**What is needed**
Convert every line of the entries below into a JSON array of strings, one string per line, and leave out the blank lines.

**Exercise inputs**
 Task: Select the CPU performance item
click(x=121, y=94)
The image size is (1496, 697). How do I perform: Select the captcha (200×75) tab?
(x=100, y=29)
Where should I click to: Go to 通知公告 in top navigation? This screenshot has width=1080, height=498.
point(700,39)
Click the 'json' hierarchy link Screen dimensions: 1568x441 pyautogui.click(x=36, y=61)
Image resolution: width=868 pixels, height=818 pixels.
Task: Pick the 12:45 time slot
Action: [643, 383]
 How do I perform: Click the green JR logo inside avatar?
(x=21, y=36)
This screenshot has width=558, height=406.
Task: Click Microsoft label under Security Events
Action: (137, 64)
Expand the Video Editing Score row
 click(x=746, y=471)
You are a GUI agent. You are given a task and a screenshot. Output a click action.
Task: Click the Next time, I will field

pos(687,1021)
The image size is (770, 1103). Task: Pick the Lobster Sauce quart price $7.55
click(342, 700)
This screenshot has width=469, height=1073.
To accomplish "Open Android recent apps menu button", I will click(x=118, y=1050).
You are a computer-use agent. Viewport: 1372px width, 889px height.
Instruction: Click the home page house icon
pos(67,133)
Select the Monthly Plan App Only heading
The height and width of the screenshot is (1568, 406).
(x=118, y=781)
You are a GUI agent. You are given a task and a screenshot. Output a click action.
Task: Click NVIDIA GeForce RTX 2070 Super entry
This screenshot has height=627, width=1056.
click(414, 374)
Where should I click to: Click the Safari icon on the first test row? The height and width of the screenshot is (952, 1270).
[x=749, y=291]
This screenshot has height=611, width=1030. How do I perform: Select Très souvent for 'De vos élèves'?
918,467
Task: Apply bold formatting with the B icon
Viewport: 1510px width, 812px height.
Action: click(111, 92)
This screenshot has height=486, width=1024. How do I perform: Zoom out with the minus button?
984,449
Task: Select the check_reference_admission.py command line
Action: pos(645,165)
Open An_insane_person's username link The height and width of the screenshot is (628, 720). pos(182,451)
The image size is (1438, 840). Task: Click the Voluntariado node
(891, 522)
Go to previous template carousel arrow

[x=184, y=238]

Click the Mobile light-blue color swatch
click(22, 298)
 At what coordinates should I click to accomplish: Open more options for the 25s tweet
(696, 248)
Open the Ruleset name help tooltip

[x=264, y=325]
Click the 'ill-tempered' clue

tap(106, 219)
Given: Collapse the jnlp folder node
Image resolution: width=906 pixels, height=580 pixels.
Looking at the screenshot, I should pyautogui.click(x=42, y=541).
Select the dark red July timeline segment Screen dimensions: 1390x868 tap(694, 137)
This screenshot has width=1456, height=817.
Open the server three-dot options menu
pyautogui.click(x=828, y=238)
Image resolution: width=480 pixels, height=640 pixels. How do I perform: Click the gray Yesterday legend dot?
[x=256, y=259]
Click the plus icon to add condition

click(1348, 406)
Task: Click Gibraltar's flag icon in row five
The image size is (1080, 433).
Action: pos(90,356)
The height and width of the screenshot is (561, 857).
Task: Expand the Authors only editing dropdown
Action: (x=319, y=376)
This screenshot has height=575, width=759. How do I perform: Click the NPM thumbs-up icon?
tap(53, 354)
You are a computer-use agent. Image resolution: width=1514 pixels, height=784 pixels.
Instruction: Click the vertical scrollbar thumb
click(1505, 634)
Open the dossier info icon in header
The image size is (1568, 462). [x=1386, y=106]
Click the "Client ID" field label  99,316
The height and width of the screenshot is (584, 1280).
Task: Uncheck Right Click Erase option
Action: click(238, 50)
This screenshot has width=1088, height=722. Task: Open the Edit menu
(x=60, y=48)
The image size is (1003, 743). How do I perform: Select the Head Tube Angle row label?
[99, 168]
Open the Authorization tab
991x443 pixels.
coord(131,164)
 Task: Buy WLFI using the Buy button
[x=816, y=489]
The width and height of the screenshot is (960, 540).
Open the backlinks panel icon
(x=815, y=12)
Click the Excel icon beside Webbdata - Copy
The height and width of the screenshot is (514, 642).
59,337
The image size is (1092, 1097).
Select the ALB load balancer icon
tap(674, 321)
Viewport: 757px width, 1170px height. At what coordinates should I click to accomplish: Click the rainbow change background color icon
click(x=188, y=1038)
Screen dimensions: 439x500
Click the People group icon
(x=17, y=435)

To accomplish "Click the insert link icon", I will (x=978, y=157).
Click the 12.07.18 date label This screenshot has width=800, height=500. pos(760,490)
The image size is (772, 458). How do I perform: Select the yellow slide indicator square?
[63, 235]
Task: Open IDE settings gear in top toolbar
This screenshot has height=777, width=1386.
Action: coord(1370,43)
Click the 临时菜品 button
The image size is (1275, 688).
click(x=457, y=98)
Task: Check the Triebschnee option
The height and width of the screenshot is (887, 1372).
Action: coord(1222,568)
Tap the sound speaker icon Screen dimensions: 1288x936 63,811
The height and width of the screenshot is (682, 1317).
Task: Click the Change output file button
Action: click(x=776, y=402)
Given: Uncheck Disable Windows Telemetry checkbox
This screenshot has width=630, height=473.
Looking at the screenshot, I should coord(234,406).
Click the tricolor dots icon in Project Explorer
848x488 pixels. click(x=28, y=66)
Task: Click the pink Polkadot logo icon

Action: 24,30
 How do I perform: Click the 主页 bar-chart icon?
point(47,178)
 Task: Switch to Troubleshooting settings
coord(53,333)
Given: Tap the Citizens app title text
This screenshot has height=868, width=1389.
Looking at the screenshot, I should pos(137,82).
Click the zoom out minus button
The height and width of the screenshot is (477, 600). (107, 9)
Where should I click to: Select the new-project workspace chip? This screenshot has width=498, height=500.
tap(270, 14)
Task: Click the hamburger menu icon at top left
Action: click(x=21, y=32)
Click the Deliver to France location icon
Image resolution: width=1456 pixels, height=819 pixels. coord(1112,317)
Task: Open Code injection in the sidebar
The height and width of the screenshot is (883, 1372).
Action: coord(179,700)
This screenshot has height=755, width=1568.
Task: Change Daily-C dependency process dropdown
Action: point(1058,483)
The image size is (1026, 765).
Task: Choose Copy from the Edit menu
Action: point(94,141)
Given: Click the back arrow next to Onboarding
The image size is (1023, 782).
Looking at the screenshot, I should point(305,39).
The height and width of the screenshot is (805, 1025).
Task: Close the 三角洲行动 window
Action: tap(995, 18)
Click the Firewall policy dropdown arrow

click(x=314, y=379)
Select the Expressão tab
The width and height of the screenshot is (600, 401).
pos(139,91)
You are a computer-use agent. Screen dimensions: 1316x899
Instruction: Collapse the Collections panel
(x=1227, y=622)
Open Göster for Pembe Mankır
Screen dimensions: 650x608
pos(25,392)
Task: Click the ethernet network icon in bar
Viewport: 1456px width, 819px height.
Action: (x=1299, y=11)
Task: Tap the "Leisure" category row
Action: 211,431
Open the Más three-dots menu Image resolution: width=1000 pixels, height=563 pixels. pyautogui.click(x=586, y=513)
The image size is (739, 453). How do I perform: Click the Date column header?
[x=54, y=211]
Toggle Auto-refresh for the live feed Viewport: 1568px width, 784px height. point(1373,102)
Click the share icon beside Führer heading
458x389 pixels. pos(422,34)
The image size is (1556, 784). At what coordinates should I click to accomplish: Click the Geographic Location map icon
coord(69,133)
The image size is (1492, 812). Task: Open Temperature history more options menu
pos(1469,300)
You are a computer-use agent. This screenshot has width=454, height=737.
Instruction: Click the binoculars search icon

**Written response**
[
  " Task: Select the CPU performance item",
  "click(x=121, y=94)",
  "The image size is (1496, 697). How do I perform: Select the captcha (200×75) tab?",
  "(x=100, y=29)",
  "Where should I click to: Go to 通知公告 in top navigation? This screenshot has width=1080, height=498.",
  "point(700,39)",
  "Click the 'json' hierarchy link Screen dimensions: 1568x441 pyautogui.click(x=36, y=61)",
  "Image resolution: width=868 pixels, height=818 pixels.",
  "Task: Pick the 12:45 time slot",
  "Action: [643, 383]",
  " How do I perform: Click the green JR logo inside avatar?",
  "(x=21, y=36)",
  "This screenshot has width=558, height=406.",
  "Task: Click Microsoft label under Security Events",
  "Action: (137, 64)",
  "Expand the Video Editing Score row",
  " click(x=746, y=471)",
  "You are a GUI agent. You are given a task and a screenshot. Output a click action.",
  "Task: Click the Next time, I will field",
  "pos(687,1021)",
  "The image size is (770, 1103). Task: Pick the Lobster Sauce quart price $7.55",
  "click(342, 700)",
  "This screenshot has width=469, height=1073.",
  "To accomplish \"Open Android recent apps menu button\", I will click(x=118, y=1050).",
  "You are a computer-use agent. Viewport: 1372px width, 889px height.",
  "Instruction: Click the home page house icon",
  "pos(67,133)",
  "Select the Monthly Plan App Only heading",
  "The height and width of the screenshot is (1568, 406).",
  "(x=118, y=781)",
  "You are a GUI agent. You are given a task and a screenshot. Output a click action.",
  "Task: Click NVIDIA GeForce RTX 2070 Super entry",
  "This screenshot has height=627, width=1056.",
  "click(414, 374)",
  "Where should I click to: Click the Safari icon on the first test row? The height and width of the screenshot is (952, 1270).",
  "[x=749, y=291]",
  "This screenshot has height=611, width=1030. How do I perform: Select Très souvent for 'De vos élèves'?",
  "918,467",
  "Task: Apply bold formatting with the B icon",
  "Viewport: 1510px width, 812px height.",
  "Action: click(111, 92)",
  "This screenshot has height=486, width=1024. How do I perform: Zoom out with the minus button?",
  "984,449",
  "Task: Select the check_reference_admission.py command line",
  "Action: pos(645,165)",
  "Open An_insane_person's username link The height and width of the screenshot is (628, 720). pos(182,451)",
  "The image size is (1438, 840). Task: Click the Voluntariado node",
  "(891, 522)",
  "Go to previous template carousel arrow",
  "[x=184, y=238]",
  "Click the Mobile light-blue color swatch",
  "click(22, 298)",
  " At what coordinates should I click to accomplish: Open more options for the 25s tweet",
  "(696, 248)",
  "Open the Ruleset name help tooltip",
  "[x=264, y=325]",
  "Click the 'ill-tempered' clue",
  "tap(106, 219)",
  "Given: Collapse the jnlp folder node",
  "Image resolution: width=906 pixels, height=580 pixels.",
  "Looking at the screenshot, I should pyautogui.click(x=42, y=541).",
  "Select the dark red July timeline segment Screen dimensions: 1390x868 tap(694, 137)",
  "This screenshot has width=1456, height=817.",
  "Open the server three-dot options menu",
  "pyautogui.click(x=828, y=238)",
  "Image resolution: width=480 pixels, height=640 pixels. How do I perform: Click the gray Yesterday legend dot?",
  "[x=256, y=259]",
  "Click the plus icon to add condition",
  "click(1348, 406)",
  "Task: Click Gibraltar's flag icon in row five",
  "The image size is (1080, 433).",
  "Action: pos(90,356)",
  "The height and width of the screenshot is (561, 857).",
  "Task: Expand the Authors only editing dropdown",
  "Action: (x=319, y=376)",
  "This screenshot has height=575, width=759. How do I perform: Click the NPM thumbs-up icon?",
  "tap(53, 354)",
  "You are a computer-use agent. Image resolution: width=1514 pixels, height=784 pixels.",
  "Instruction: Click the vertical scrollbar thumb",
  "click(1505, 634)",
  "Open the dossier info icon in header",
  "The image size is (1568, 462). [x=1386, y=106]",
  "Click the \"Client ID\" field label  99,316",
  "The height and width of the screenshot is (584, 1280).",
  "Task: Uncheck Right Click Erase option",
  "Action: click(238, 50)",
  "This screenshot has width=1088, height=722. Task: Open the Edit menu",
  "(x=60, y=48)",
  "The image size is (1003, 743). How do I perform: Select the Head Tube Angle row label?",
  "[99, 168]",
  "Open the Authorization tab",
  "991x443 pixels.",
  "coord(131,164)",
  " Task: Buy WLFI using the Buy button",
  "[x=816, y=489]",
  "The width and height of the screenshot is (960, 540).",
  "Open the backlinks panel icon",
  "(x=815, y=12)",
  "Click the Excel icon beside Webbdata - Copy",
  "The height and width of the screenshot is (514, 642).",
  "59,337",
  "The image size is (1092, 1097).",
  "Select the ALB load balancer icon",
  "tap(674, 321)",
  "Viewport: 757px width, 1170px height. At what coordinates should I click to accomplish: Click the rainbow change background color icon",
  "click(x=188, y=1038)",
  "Screen dimensions: 439x500",
  "Click the People group icon",
  "(x=17, y=435)",
  "To accomplish \"Click the insert link icon\", I will (x=978, y=157).",
  "Click the 12.07.18 date label This screenshot has width=800, height=500. pos(760,490)",
  "The image size is (772, 458). How do I perform: Select the yellow slide indicator square?",
  "[63, 235]",
  "Task: Open IDE settings gear in top toolbar",
  "This screenshot has height=777, width=1386.",
  "Action: coord(1370,43)",
  "Click the 临时菜品 button",
  "The image size is (1275, 688).",
  "click(x=457, y=98)",
  "Task: Check the Triebschnee option",
  "The height and width of the screenshot is (887, 1372).",
  "Action: coord(1222,568)",
  "Tap the sound speaker icon Screen dimensions: 1288x936 63,811",
  "The height and width of the screenshot is (682, 1317).",
  "Task: Click the Change output file button",
  "Action: click(x=776, y=402)",
  "Given: Uncheck Disable Windows Telemetry checkbox",
  "This screenshot has width=630, height=473.",
  "Looking at the screenshot, I should coord(234,406).",
  "Click the tricolor dots icon in Project Explorer",
  "848x488 pixels. click(x=28, y=66)",
  "Task: Click the pink Polkadot logo icon",
  "Action: 24,30",
  " How do I perform: Click the 主页 bar-chart icon?",
  "point(47,178)",
  " Task: Switch to Troubleshooting settings",
  "coord(53,333)",
  "Given: Tap the Citizens app title text",
  "This screenshot has height=868, width=1389.",
  "Looking at the screenshot, I should pos(137,82).",
  "Click the zoom out minus button",
  "The height and width of the screenshot is (477, 600). (107, 9)",
  "Where should I click to: Select the new-project workspace chip? This screenshot has width=498, height=500.",
  "tap(270, 14)",
  "Task: Click the hamburger menu icon at top left",
  "Action: click(x=21, y=32)",
  "Click the Deliver to France location icon",
  "Image resolution: width=1456 pixels, height=819 pixels. coord(1112,317)",
  "Task: Open Code injection in the sidebar",
  "The height and width of the screenshot is (883, 1372).",
  "Action: coord(179,700)",
  "This screenshot has height=755, width=1568.",
  "Task: Change Daily-C dependency process dropdown",
  "Action: point(1058,483)",
  "The image size is (1026, 765).",
  "Task: Choose Copy from the Edit menu",
  "Action: point(94,141)",
  "Given: Click the back arrow next to Onboarding",
  "The image size is (1023, 782).",
  "Looking at the screenshot, I should point(305,39).",
  "The height and width of the screenshot is (805, 1025).",
  "Task: Close the 三角洲行动 window",
  "Action: tap(995, 18)",
  "Click the Firewall policy dropdown arrow",
  "click(x=314, y=379)",
  "Select the Expressão tab",
  "The width and height of the screenshot is (600, 401).",
  "pos(139,91)",
  "You are a computer-use agent. Screen dimensions: 1316x899",
  "Instruction: Collapse the Collections panel",
  "(x=1227, y=622)",
  "Open Göster for Pembe Mankır",
  "Screen dimensions: 650x608",
  "pos(25,392)",
  "Task: Click the ethernet network icon in bar",
  "Viewport: 1456px width, 819px height.",
  "Action: (x=1299, y=11)",
  "Task: Tap the \"Leisure\" category row",
  "Action: 211,431",
  "Open the Más three-dots menu Image resolution: width=1000 pixels, height=563 pixels. pyautogui.click(x=586, y=513)",
  "The image size is (739, 453). How do I perform: Click the Date column header?",
  "[x=54, y=211]",
  "Toggle Auto-refresh for the live feed Viewport: 1568px width, 784px height. point(1373,102)",
  "Click the share icon beside Führer heading",
  "458x389 pixels. pos(422,34)",
  "The image size is (1556, 784). At what coordinates should I click to accomplish: Click the Geographic Location map icon",
  "coord(69,133)",
  "The image size is (1492, 812). Task: Open Temperature history more options menu",
  "pos(1469,300)",
  "You are a computer-use agent. This screenshot has width=454, height=737.",
  "Instruction: Click the binoculars search icon"
]